時計の音がとろとろと流れて行く夜の時間を刻んでいく。その中で一人座ったままでずっとドアの方を見つめていた。
ふと、自分が、親から離されてダンボールの箱に入れられて置き去られた子犬のような気がした。
自分が捨てられたこともわからないで、いつか誰かが迎えに来て抱き上げ、元通りにぬくぬくと親の側へ戻してくれると信じて、じっとおとなしくしている子犬。雨が降り、風に凍え、腹が減っていって、身動きできないほど弱ってから、初めて何かを失ったことに気づく。
白っぽくて薄寒いような朝日が差し込んでも、部屋の中はいつもどおり静かで穏やかだった。秋野さんが戻ってこないことなんか、地球が繰り返す時間には何の影響もないといいたげに。
俺は目覚まし時計をわざと鳴るように合わせてみた。『フライ・ミー・トゥ・ザ・ムーン』が、いつもどおり鳴り始める。

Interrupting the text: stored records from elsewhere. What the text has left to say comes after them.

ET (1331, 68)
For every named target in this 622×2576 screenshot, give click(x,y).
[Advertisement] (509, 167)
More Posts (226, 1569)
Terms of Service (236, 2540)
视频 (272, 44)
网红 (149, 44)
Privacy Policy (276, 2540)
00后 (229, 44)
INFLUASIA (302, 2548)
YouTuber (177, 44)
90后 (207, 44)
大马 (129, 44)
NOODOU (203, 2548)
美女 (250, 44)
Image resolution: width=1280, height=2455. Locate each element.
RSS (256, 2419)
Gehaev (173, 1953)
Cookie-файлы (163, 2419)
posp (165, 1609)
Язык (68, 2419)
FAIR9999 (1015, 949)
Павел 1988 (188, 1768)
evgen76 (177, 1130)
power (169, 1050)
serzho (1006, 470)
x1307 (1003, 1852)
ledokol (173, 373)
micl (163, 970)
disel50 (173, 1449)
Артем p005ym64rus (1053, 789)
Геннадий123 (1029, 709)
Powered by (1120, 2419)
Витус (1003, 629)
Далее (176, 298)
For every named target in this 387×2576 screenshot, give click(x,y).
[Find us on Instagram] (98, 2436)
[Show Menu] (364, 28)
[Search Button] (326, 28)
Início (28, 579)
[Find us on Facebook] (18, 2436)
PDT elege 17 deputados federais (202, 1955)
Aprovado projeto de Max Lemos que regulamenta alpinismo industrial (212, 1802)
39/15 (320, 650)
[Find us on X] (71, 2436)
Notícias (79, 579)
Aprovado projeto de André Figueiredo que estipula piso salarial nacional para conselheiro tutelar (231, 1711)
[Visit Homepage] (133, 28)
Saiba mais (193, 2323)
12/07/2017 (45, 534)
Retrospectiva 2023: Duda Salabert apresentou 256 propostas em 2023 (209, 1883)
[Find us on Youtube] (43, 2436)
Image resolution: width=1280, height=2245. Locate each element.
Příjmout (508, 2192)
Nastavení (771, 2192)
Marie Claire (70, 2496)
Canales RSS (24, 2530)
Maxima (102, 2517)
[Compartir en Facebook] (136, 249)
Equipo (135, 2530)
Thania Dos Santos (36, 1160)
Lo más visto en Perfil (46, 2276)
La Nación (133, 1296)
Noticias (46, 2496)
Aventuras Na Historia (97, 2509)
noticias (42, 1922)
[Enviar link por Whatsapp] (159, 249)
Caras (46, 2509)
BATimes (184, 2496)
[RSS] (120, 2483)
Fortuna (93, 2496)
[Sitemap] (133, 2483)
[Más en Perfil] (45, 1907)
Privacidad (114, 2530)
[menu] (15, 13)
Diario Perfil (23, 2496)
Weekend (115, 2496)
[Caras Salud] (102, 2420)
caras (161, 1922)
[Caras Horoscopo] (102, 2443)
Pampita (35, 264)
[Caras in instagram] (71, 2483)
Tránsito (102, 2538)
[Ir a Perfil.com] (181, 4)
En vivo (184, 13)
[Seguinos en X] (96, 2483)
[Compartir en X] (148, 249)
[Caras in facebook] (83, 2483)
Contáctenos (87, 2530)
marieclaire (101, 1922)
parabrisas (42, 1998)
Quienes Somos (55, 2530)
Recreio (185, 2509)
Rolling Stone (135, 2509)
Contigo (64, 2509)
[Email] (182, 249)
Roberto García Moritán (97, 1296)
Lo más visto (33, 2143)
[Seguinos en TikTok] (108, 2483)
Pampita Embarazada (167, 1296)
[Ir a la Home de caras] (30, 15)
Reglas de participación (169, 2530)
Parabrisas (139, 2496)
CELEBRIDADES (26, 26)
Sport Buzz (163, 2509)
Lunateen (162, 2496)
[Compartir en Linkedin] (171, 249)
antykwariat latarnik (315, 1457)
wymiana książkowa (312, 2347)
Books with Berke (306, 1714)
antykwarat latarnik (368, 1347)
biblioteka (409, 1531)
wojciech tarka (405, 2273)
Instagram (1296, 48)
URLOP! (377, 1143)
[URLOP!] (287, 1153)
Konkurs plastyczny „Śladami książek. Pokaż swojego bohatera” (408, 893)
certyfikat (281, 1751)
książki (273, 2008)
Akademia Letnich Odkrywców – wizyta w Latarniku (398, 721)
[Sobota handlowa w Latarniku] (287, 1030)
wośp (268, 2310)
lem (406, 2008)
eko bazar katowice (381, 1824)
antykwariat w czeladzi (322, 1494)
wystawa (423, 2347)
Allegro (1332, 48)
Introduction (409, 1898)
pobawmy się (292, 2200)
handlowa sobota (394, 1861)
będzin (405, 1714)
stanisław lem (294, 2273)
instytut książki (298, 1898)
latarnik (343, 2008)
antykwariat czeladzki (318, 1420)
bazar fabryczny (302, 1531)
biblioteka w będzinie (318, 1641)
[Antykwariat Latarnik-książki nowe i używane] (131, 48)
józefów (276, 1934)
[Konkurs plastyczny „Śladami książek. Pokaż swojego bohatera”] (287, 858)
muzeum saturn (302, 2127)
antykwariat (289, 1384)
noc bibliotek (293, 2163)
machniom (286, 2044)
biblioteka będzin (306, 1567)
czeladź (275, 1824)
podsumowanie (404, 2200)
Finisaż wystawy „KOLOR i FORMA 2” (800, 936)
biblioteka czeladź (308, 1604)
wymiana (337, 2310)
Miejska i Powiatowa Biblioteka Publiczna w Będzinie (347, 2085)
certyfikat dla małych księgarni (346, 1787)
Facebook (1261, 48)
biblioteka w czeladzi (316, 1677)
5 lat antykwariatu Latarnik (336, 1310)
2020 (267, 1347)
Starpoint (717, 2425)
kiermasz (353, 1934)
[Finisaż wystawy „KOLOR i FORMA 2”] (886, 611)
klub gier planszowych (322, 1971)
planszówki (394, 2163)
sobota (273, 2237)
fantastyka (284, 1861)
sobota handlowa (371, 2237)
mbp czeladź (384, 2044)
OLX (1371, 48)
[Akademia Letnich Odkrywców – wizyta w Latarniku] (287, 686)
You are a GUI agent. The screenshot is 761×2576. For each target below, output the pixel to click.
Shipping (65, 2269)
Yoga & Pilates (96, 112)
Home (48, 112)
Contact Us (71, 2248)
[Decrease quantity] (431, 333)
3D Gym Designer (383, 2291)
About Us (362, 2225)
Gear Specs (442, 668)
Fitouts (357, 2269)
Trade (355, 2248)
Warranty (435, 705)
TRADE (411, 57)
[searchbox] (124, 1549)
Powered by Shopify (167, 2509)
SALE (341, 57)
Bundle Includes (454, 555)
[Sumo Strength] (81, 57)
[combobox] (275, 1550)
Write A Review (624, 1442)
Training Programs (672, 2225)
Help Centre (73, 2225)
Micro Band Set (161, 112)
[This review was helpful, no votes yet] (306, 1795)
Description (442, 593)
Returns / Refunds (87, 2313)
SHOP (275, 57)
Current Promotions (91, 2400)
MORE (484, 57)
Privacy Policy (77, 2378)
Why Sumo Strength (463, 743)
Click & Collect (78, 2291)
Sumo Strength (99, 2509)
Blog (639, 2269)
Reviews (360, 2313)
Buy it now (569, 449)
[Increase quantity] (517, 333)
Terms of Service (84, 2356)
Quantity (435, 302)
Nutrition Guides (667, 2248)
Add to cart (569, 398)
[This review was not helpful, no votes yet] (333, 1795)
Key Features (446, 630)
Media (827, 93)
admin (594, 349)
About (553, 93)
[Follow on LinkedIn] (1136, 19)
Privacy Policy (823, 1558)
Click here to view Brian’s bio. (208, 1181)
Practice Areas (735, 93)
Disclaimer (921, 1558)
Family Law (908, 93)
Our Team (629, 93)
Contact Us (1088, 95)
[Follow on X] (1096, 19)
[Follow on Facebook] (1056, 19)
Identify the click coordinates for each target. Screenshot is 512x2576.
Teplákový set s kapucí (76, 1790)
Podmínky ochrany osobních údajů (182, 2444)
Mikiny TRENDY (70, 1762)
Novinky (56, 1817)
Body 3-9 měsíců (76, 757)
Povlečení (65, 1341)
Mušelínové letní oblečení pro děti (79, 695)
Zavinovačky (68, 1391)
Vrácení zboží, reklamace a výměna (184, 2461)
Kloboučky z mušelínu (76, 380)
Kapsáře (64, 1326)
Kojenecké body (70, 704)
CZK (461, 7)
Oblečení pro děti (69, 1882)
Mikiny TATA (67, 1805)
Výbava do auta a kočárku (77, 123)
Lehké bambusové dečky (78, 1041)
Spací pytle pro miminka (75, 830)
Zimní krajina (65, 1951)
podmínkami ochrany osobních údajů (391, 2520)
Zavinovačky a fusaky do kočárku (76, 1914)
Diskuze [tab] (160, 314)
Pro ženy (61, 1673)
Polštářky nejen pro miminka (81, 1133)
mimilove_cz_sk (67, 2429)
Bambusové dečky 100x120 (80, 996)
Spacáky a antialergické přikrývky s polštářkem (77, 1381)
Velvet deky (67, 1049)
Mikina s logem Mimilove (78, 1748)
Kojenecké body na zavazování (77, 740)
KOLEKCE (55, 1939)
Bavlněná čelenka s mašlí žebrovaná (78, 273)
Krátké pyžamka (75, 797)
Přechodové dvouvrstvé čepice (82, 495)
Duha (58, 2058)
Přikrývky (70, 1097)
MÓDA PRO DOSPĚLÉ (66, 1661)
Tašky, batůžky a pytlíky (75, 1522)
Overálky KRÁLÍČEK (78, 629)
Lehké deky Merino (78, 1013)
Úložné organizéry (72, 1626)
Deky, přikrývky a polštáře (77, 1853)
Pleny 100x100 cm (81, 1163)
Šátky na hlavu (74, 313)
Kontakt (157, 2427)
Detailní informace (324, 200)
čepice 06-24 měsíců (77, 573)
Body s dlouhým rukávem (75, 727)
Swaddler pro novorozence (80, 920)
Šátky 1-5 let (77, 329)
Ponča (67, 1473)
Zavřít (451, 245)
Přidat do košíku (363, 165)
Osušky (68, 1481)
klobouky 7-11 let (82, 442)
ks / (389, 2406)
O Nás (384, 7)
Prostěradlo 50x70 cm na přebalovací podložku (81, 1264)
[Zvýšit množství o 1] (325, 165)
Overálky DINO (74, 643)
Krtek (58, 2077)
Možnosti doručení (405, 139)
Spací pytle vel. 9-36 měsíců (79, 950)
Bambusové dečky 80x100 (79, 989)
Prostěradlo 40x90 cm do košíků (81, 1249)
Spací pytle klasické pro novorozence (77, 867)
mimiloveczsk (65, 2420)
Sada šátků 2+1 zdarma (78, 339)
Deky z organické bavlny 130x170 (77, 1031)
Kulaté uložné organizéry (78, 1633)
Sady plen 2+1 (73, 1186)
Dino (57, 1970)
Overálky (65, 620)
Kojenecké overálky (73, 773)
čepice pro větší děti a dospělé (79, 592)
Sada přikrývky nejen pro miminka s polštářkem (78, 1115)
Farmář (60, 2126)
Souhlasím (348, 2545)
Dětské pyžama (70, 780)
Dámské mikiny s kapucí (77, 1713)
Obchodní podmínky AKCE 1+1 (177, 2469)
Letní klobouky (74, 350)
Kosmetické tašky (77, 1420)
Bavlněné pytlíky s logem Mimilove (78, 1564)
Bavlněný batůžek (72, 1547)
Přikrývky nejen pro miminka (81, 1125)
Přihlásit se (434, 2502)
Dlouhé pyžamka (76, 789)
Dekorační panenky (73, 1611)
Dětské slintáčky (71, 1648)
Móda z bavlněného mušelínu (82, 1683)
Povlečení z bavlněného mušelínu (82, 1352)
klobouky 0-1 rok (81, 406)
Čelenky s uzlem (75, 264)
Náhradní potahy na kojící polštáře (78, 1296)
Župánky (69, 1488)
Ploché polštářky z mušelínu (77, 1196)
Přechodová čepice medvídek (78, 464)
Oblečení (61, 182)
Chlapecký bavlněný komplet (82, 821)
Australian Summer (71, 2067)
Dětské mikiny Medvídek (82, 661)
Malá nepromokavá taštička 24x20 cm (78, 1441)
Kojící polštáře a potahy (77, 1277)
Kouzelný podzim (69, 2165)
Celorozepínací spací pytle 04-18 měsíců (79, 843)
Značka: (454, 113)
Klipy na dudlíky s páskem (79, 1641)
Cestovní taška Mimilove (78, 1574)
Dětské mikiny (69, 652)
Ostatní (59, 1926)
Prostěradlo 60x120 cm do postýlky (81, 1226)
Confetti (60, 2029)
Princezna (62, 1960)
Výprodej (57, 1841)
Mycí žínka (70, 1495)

その目覚ましを机の上に置いて、ドアの方を振り返った。
けれど、いつまでたってもドアは開かれず、秋野さんが戻って来ることはなかった。
(もう、帰ってこない気なんだろうか)
部屋には荷物が置かれたまま、そんなことはないはずだ。理性は主張するのに、不安はともすれば胸に広がり、体を竦ませてくる。
(二度と会えない? 失ってしまう? あの事故のときみたいに)
首を振り、目覚まし時計を止めた。
(違う、きっと何かできるはずだ)
俺だって、あのときのままの子どもじゃない。今度はきっと、何かできるはずだ。
考えて考えて、ようやく俺は電話で秋野さんのお父さんに連絡を取ることを思いついた。
『は? 近江? おう、てめえ、ひかりに手紙のことバラしやがったな』
出るなり、相手はぶっきらぼうにいい放った。どうやら、秋野さんは早々に手紙の一件について、父親に文句をつけたらしい。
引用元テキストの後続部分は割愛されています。